* _ENTRIES SHOWN_:
================

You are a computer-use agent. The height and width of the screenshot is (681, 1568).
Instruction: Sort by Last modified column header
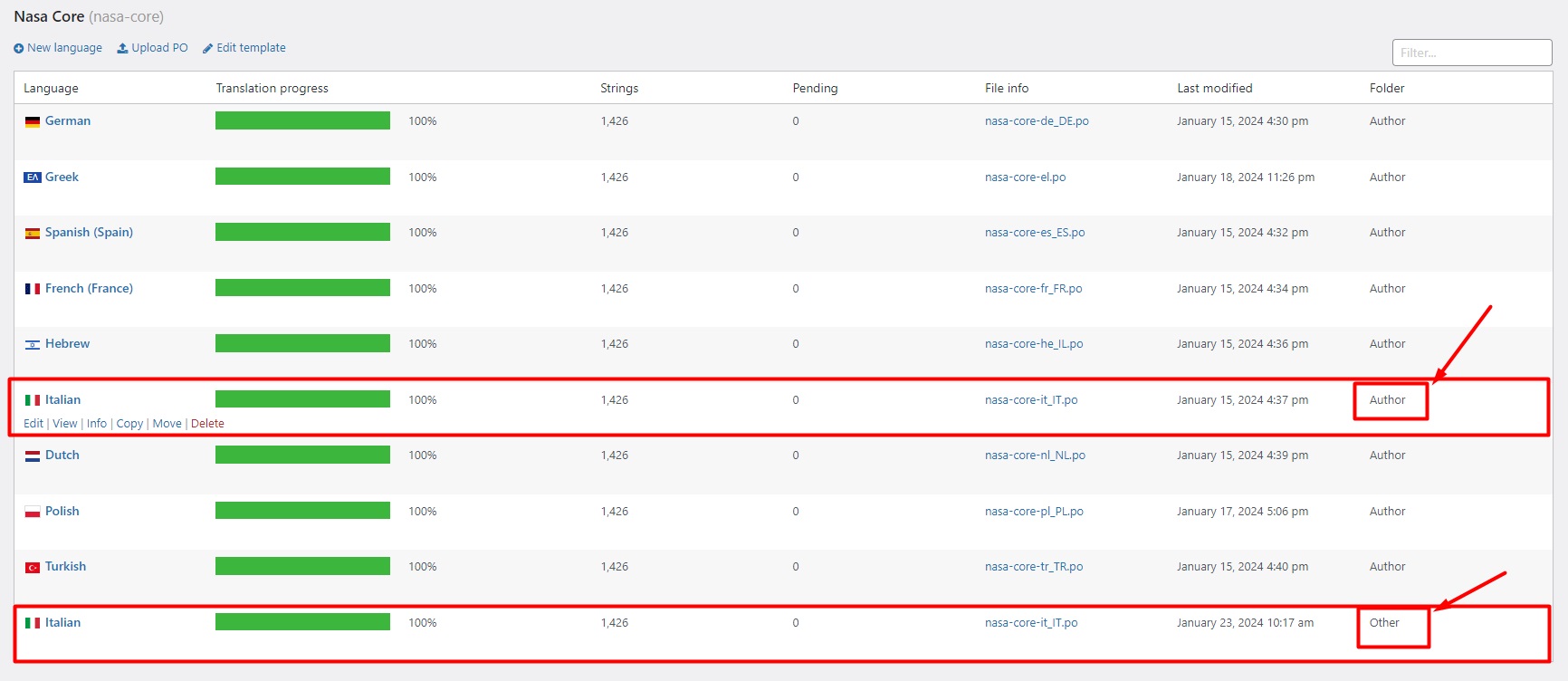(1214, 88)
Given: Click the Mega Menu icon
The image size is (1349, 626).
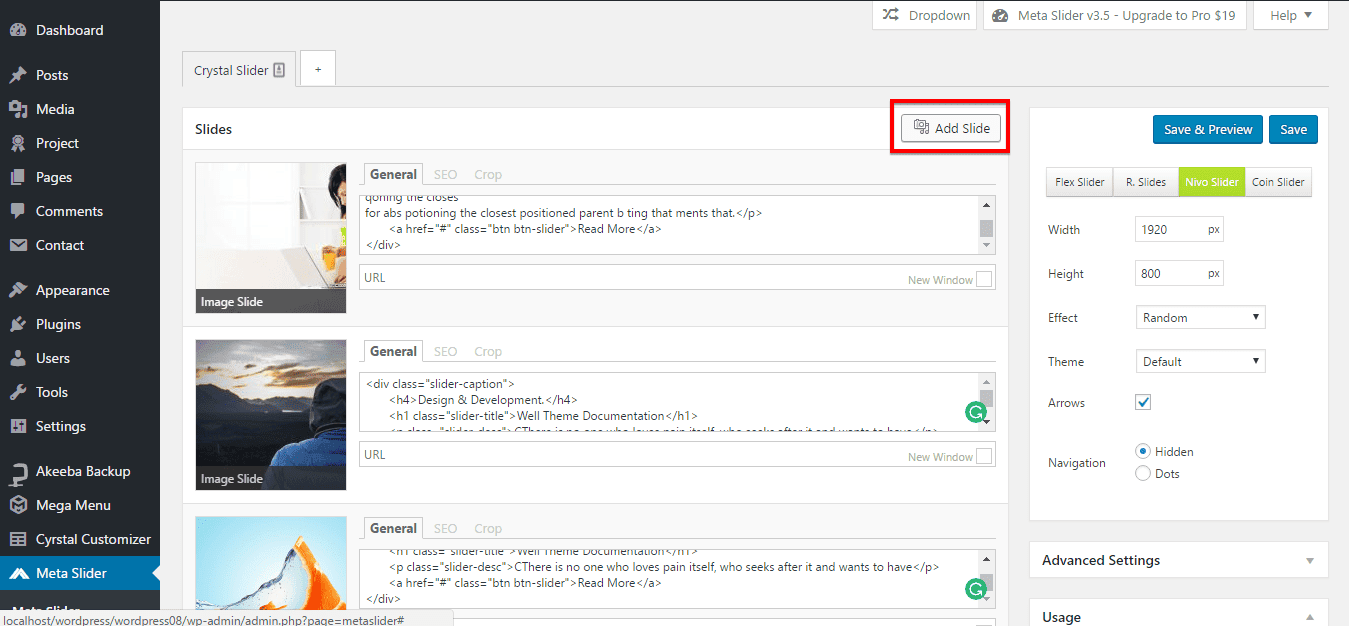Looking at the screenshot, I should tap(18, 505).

================

* _EXERCISE REQUIREMENTS_:
Every line from the one containing "Given: Click the Mega Menu icon" to the final line of the records should be duplicated exactly; no picture is to be copied.

* _ANSWER SPACE_:
Given: Click the Mega Menu icon
The image size is (1349, 626).
Looking at the screenshot, I should tap(18, 505).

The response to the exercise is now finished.